Colin made no significant score in the remaining Tests but constant references to his courage were made on both sides of the press divide, as he seemed to be the one continually taking the brunt of the Thomson-Lillee assault. Several times, he settled in, content to take the sting out of the fast bowlers, but failed to go on to make the large score that none would have begrudged. ‘His defence was flawless,’ wrote Martin-Jenkins, ‘but his attacking shots in front of the wicket were no longer at his beck and call.’

For all that, I sense it was a happy farewell to his Test career. ‘Far happier than his previous tour to Australia,’ Willis told me. ‘On that tour, 1970/71, which seemed at the time to be the end for him, he cut a sad, disconsolate figure, for reasons that are well documented.
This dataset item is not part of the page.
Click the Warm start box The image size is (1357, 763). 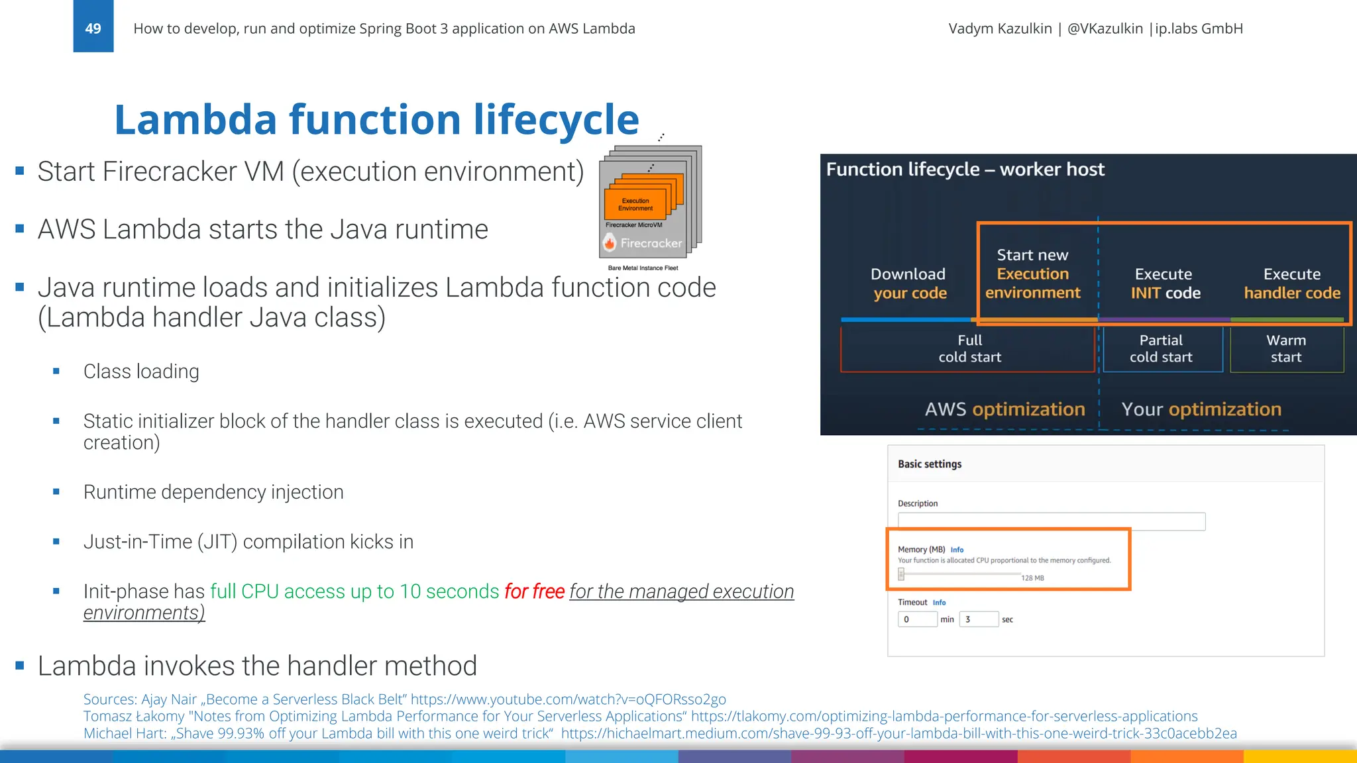tap(1285, 349)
But on this tour, he felt at home and enjoyed himself.’

Was he part of the team? By that I mean, did he socialise and integrate or was he a bit distant once play had ended for the day? ‘Well, he wasn’t one who propped up the bar in the evenings. That wasn’t his style. But he was very much part of the team and was a helpful and encouraging presence in the dressing room. He had been on six tours there, don’t forget, so he had loads of friends all over the place and would go out to dinner with them. He’d invite one or two of us along sometimes, if he felt we’d be interested. He was an amateur really, although amateurs no longer officially existed. That was the era in which he grew up so it was no surprise that he knew all these important people all over the country. He was fine, a real gentleman, in the old-fashioned sense.’
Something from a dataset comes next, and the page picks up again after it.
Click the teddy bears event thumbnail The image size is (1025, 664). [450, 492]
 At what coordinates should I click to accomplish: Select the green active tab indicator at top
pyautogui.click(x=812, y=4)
Arnold was in complete agreement. ‘Kipper was a good lad, one of the team. I didn’t know him well beforehand but I found him to be a really nice chap. An utter gent.’

How was team spirit? It must have taken a bit of a hammering. There must have been times when everybody wished it could just finish and they could all go home? Arnold disagreed. ‘People said that team spirit was poor and a few of the press blamed the presence of wives for part of the time for breaking up the camaraderie that you build up on tour. Not true. Team spirit was fine. Some of us weren’t too keen on Denness as a captain but that was on the field. Off it, we got along fine and although results were not going our way, we did our best to enjoy it.’

He then went on to make a valid and significant point. ‘Look,’ he said, warming to his theme, ‘people are still talking about that series. Often, I’m stopped and asked about that tour and what it was like playing against Lillee and Thomson. It was a famous series and we felt privileged to have been a part of it. Of course it was uncomfortable at times but what an experience!’

At the end of the series, after England had won the sixth and final Test at Melbourne (both Lillee and Thomson were injured, by the way), the Australian crowd unfurled a banner over the boundary railings, ‘MCG fans thank Colin – 6 tours’.

Ever mindful of his manners and grateful for the gesture, Colin made a point of going over there to chat and to sign autographs, for an age it seemed. Nothing was ever too much trouble for him. Willis laughed at the memory and added a subtext to the happy scene. ‘As Colin walked past, raising his bat on his way back to the dressing room for the last time, some young wag shouted out, “Hey, Cowdrey, you’re a podgy fucker!” When Colin went over there to sign autographs, he signed himself PF!’